# Motors & Inductors

12PHYS - Electricity

2019

## Mahi Tuatahi

1. What is a magnetic field?
2. What is the symbol and unit for magnetic field?
3. What formula is used to calculate the size of the force?
4. How can you determine the direction of the force?
\begin{aligned} & F = BIL \end{aligned}

Force on a current carrying wire in a magnetic field is given by this equation.

• Write what each letter stands for and its unit
1. What direction is the force on this current carrying wire?
2. What is the force if the field is $$0.02T$$, the current $$2A$$ and the length of wire $$10cm$$?

What do you think happens to the force if the wire is on an angle?

\begin{aligned} & F = BILsin(\theta) \end{aligned}
• $$\theta$$ is the angle between the current and the magnetic field
• Force is maximum when perpendicular
• Force is zero when parallel
• You are not required to do calculations with this equation, but need to know the previous two points.

## DC Motors

• What does a motor do?
• It takes power and turns it into rotational energy!
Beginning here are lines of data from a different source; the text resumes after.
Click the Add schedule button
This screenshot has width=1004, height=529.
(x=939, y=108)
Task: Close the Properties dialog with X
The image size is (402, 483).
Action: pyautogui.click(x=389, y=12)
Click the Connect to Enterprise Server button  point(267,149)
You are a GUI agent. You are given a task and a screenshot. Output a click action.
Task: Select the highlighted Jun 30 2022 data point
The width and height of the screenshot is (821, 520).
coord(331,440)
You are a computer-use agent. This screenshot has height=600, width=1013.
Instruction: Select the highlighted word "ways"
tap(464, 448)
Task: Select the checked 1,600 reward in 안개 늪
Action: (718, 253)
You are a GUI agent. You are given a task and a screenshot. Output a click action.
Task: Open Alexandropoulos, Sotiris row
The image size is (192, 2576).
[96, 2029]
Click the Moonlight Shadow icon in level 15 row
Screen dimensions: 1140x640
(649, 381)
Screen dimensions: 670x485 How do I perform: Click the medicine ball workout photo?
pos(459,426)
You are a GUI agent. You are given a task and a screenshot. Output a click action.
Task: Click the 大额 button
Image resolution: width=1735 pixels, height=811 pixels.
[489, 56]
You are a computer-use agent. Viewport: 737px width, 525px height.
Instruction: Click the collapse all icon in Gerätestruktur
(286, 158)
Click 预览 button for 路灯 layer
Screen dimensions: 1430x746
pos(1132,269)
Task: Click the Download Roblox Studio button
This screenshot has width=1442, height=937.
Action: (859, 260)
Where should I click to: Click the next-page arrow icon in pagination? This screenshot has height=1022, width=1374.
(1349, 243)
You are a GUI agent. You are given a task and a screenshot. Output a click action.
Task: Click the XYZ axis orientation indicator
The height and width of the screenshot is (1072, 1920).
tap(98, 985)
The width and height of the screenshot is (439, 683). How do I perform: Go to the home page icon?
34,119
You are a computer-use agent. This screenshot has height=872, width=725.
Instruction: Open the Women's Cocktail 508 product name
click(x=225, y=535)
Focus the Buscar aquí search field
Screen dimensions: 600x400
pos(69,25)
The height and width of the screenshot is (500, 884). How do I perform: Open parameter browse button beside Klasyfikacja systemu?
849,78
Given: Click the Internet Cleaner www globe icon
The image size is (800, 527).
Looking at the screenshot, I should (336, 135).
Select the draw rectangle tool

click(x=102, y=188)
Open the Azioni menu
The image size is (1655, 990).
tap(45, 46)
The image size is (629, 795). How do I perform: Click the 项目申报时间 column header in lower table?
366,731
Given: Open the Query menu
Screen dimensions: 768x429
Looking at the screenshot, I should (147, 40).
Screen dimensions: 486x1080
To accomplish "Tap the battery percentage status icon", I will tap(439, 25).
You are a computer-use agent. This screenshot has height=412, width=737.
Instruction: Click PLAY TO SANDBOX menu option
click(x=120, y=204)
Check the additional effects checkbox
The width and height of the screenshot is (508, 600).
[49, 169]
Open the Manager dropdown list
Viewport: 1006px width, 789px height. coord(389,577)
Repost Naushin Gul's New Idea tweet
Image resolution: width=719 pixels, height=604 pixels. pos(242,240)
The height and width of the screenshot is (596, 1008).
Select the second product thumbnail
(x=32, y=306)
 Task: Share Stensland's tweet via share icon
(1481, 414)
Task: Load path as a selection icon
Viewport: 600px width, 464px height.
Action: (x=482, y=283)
How?

What direction is the force acting upon the four sides of this loop? What does this tell you?

## Mahi Tuatahi 1

What direction is the magnetic force in these examples?

## Mahi Tuatahi 4

Up, down, into the board, out of the board

### What happens if we pass a wire through a magnetic field?

We induce a voltage!

And if the circuit is complete, we induce a current!

Induced voltage in a wire moving through a magnetic field:

\begin{aligned} & V=BvL \end{aligned}
• $$B$$ is the magnetic field strength (T, Tesla)
• $$v$$ is the velocity of the wire ($$ms^{-1}$$)
• $$L$$ is the length of wire in the field ($$m$$)

### Pātai

A metal rod is moved in a magnetic field. The rod is $$24cm$$ long and moves at $$8ms^{-1}$$ through a magnetic field with strength $$0.7T$$. Calculate the induced voltage and induced current. Use $$V=BvL$$ first, and then Ohm’s Law.

#### Whakatika

\begin{aligned} & V = BvL \\ & V = 0.7 \times 8 \times 0.24 \\ & V = 1.344V \end{aligned} \begin{aligned} & V = IR \\ & I = \frac{V}{R} \\ & I = \frac{1.344}{10} = 0.1344A \end{aligned}

### Thought Whakamātau

• Dragging a piece of wire through a magnetic field creates an induced voltage
• If the circuit is complete it creates an induced current
• What does a current in a magnetic field experience?
• Yes, a force! $$F=BIL$$

Think, pair, share: If we drag the coil to the right, what will we observe?

• A current will be induced,
• That current will experience a force ($$F=BIL$$)
• That magnetic force will oppose the externally applied force

## Lenz’s Law

• The induced current (and magnetic force) always opposes the change/action producing it
• In our previous tauria the induced current causes a force which opposes the externally applied force
• This law is a result of the conservation of energy. Work must be done to generate electrical energy.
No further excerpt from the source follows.